In recent decades – alongside the rise of the United States as the hegemonic power – the Anglo-American departmental model spread across the world, a shift that is associated with the entrepreneurial transformation of universities as they respond to growing competitive pressures.

Remarkably, CoEs in the SSH in Germany are organised as ‘quasi-departments’ resembling a multidisciplinary Anglo-American department. They are very large in comparison with other collaborative grants, often comprising more than 100 affiliated researchers. They are structured around several ‘Research Areas’ and led by 25 Principal Investigators (mostly professors) who must agree on the implementation of the multidisciplinary and integrated research programme on which the CoE is based.

The historical implications of this new model cannot be overstated. CoEs appear to operate as Trojan horses: cloaked in the prestige of excellence, they have introduced a fundamentally different organisational model into the German university of chairs, an institution that has endured over centuries.

Against the backdrop of these two models, what are the implications for collegiality and its relation to competition? A few clarifications are necessary. First, much of the research on collegiality has focused on governance, ignoring that collegiality is also practised ‘on the ground’. Here, I will define collegiality (a) as form of ‘leadership and governance’, involving relations among leaders as well as interactions between leaders and those they govern; (b) as an ‘intellectual practice’ that can be best observed in the enactments of collaborative research; and (c) as a form of ‘citizenship’, involving practices that signify belonging to the CoE and its academic community.

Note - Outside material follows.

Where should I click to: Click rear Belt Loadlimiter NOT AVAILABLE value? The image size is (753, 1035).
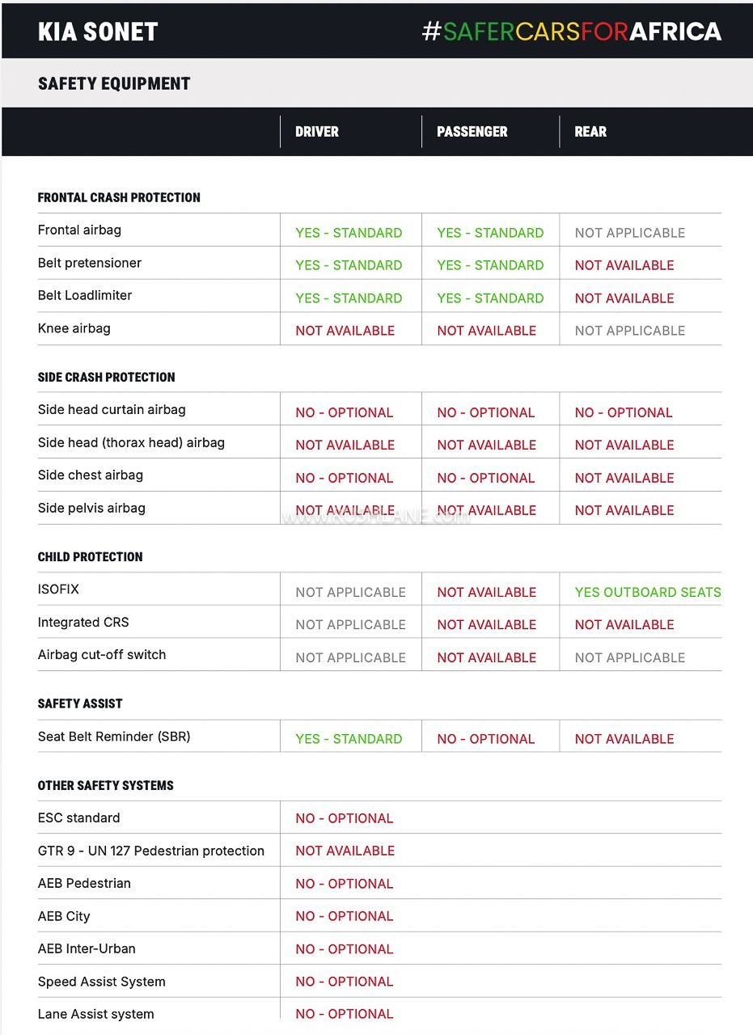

Second, adopting this broader understanding requires acknowledging that collegiality is not only experienced by professors (in governing collegialy the university) but also by the ‘invisible’ academic demos, namely Early Career Researchers (ECRs). Although often employed in precarious positions, ECRS are nonetheless significant members of the academic community, in particular in CoEs, which explicitly prioritise the training of ECRs as a core objective. Whilst ECRs are committed full time to the CoE and sustain much of its collaborative research activity, professors remain simultaneously bound to the duties of their respective positions as chairs.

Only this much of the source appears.